Personal information
- Born: December 9, 1967 (age 58) Erie, Pennsylvania, U.S.
- Height: 5 ft 4 in (1.62 m)

Figure skating career
- Country: United States
- Retired: 1989

Medal record
Ladies' Figure skating
Representing the United States
World Championships
| Bronze medal – third place | 1987 Cincinnati | Ladies' singles |

= Caryn Kadavy =

American figure skater

Caryn Kadavy (born December 9, 1967) is an American professional figure skater and former competitor. She is the 1987 World bronze medalist and a four-time U.S. national medalist. She also competed at the 1988 Winter Olympics.

==Career==
Kadavy was born in Erie, Pennsylvania. As an amateur, she won medals at the U.S. Championships four years in a row, including silver in 1986. She won several competitions in 1985: the U.S. Olympic Festival, Skate Canada International, and the Moscow News Cup. She was a top-ten finisher at the World Figure Skating Championships three times, including a bronze medal in 1987.

Kadavy's initial breakthrough was a bronze medal at the 1985 U.S. Figure Skating Championships, where she placed 2nd behind overall winner Tiffany Chin, but ahead of Debi Thomas in the long program.
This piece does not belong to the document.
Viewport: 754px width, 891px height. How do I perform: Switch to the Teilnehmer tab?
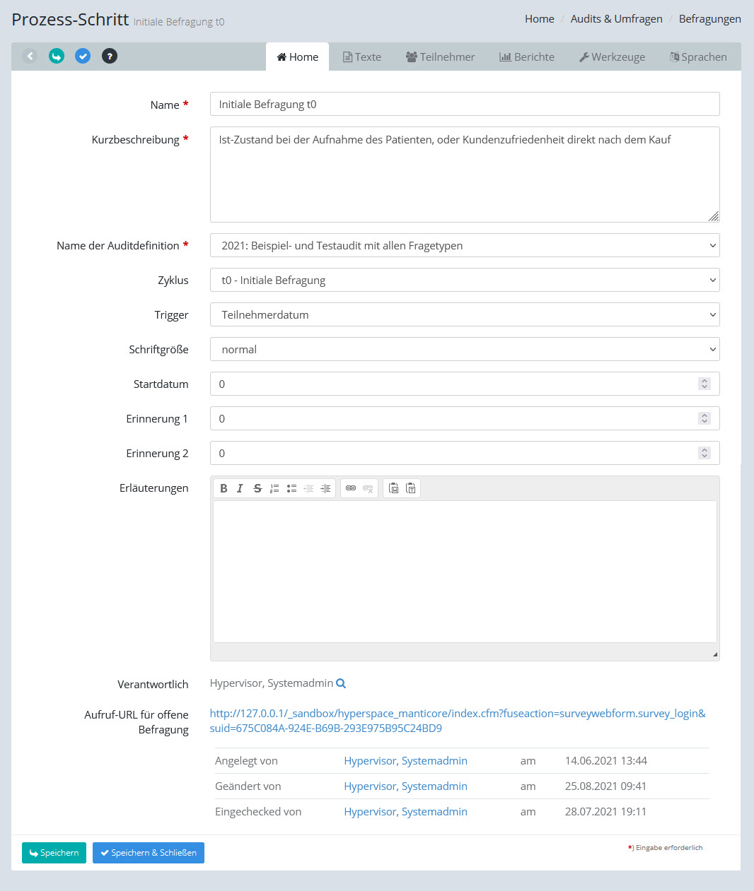[440, 57]
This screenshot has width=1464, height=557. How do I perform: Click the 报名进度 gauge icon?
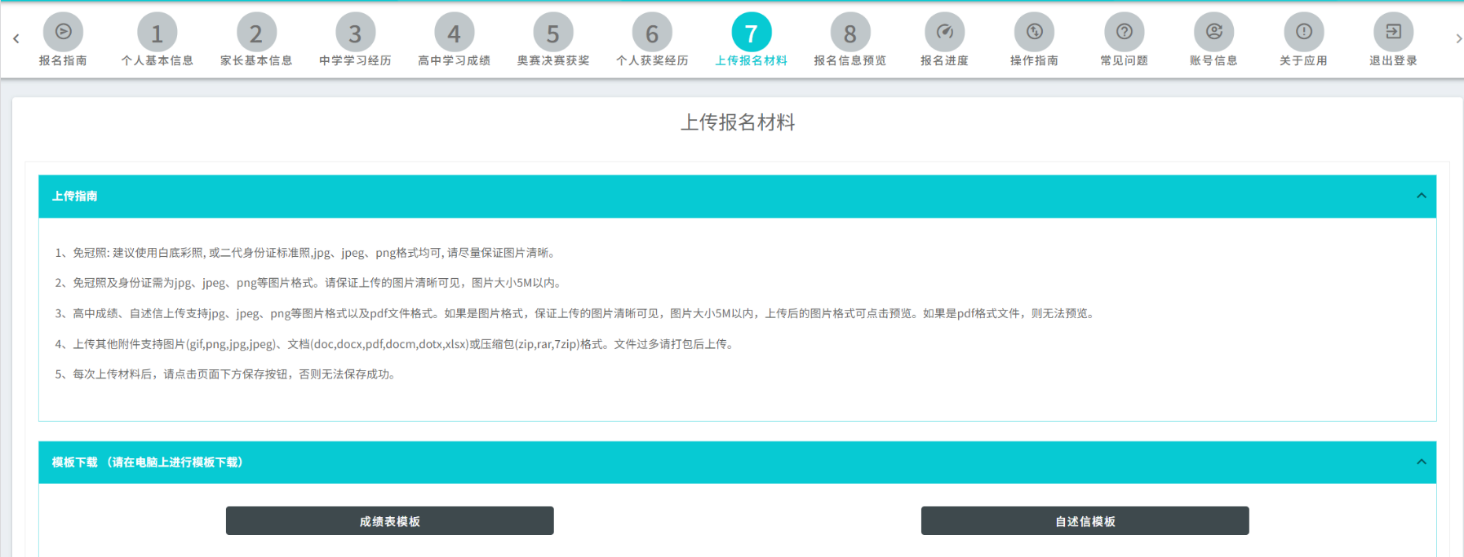944,33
Due to poor figures and a fall in the short program, she settled for bronze, and due to only 2 spots being allotted to U.S. women for that years Worlds due to Elaine Zayak's retirement (at the time the rules were that at least one skater who earned the number of spots for a country had to fill one of those spots to maintain that number), narrowly missed the World Team. In 1986 she came into Nationals having won 2 international competitions already, and after winning the short program over both Debi Thomas and Tiffany Chin, seemed to be in strong position to win her first National title. However following Thomas's brilliant 5 triple free skate, a nervous Kadavy made a couple of major mistakes, and lost the title by a 6–3 split, winning silver and qualifying for her first Worlds. There she placed a disappointing 8th, with mistakes in all 3 phases. This was the beginning of her reputation as a nervy and inconsistent competitor.

At the 1987 Nationals she again went in as a strong threat for the title, especially with defending Champion Debi Thomas injured and in subpar condition (Thomas would in fact lose the title to a young upstart, Kadavy's training partner Jill Trenary). After placing 3rd in the compulsory figures, Kadavy skated a disastrous short program featuring a major adel fall, and where she placed only 9th. With a respectable free skating performance, Kadavy was able to narrowly climb back up to 3rd and make the team due to Tiffany Chin's own disastrous long program performance where she failed to land even a double axel cleanly. At Worlds she delivered her best competition to date, skating strongly in all 3 phases - compulsory figures, short program, and long program - to win the bronze. She narrowly lost silver to Debi Thomas by a 6-3 verdict in the long program, and might have won silver or even gold but for popping both a triple toe and double axel in the dying stages of her program. This silenced many of her critics, and set her up as a potential major contender for the podium at the 1988 Calgary Olympics.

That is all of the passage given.